§ Given task
Rewrite everything from the line containing "Click the Start" down to the end of the records, substituting "title" for "heading" and changing nothing else. Leave the pictures out of your answer.

begin

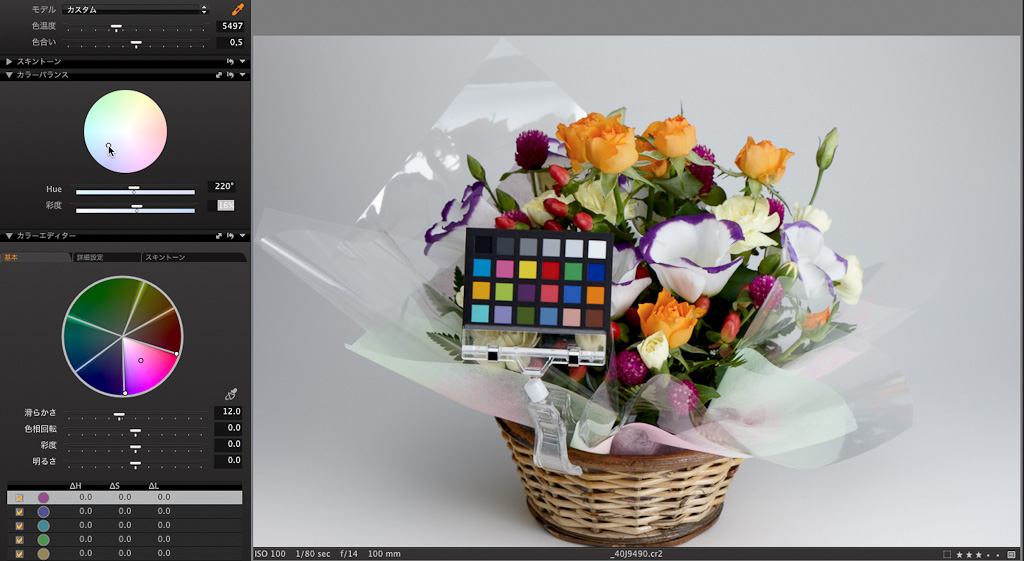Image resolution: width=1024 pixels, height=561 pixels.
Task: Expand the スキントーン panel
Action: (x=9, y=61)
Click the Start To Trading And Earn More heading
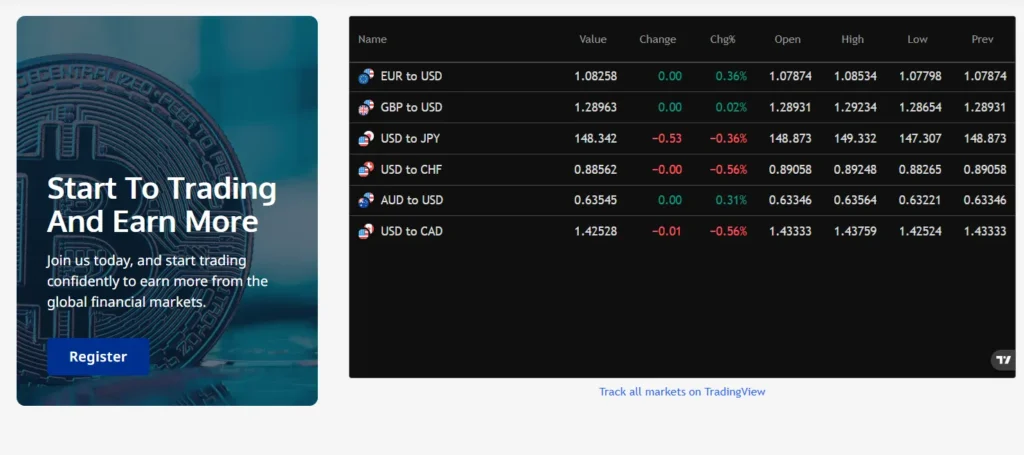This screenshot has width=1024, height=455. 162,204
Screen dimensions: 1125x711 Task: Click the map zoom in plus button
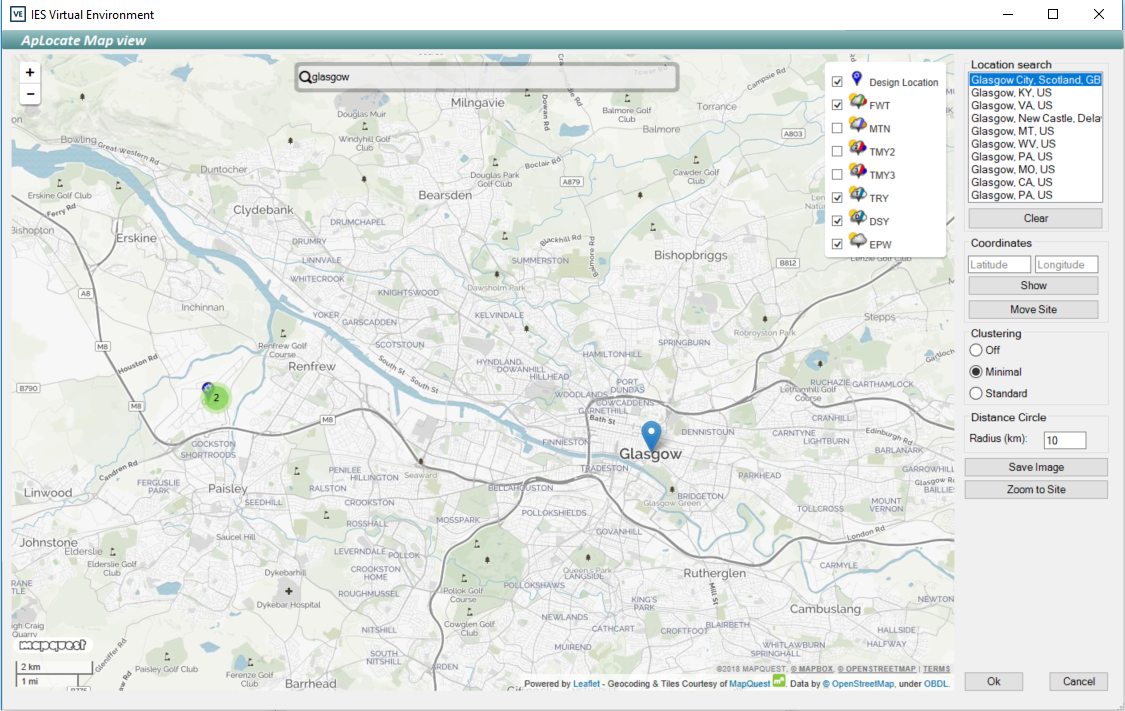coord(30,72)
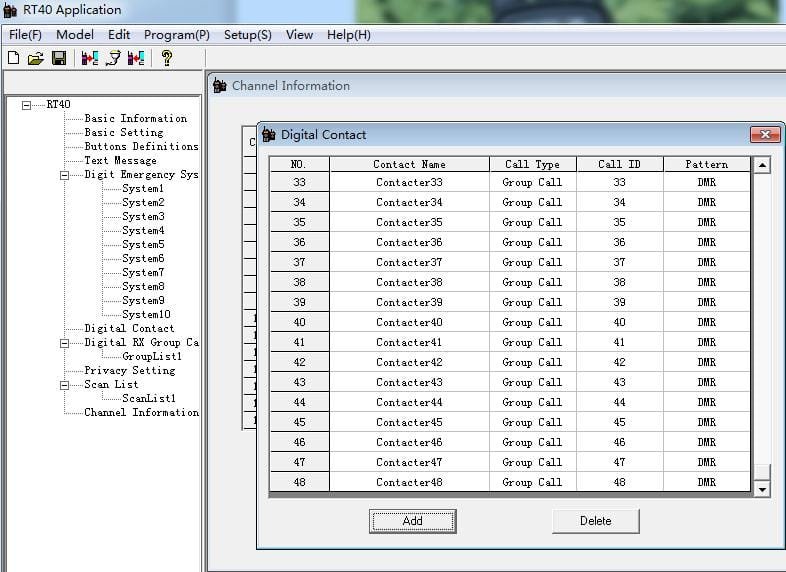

end

§ Final answer
Click the Start To Trading And Earn More title
This screenshot has width=1024, height=455. 162,204
Screen dimensions: 1125x711 Task: Click the map zoom in plus button
coord(30,72)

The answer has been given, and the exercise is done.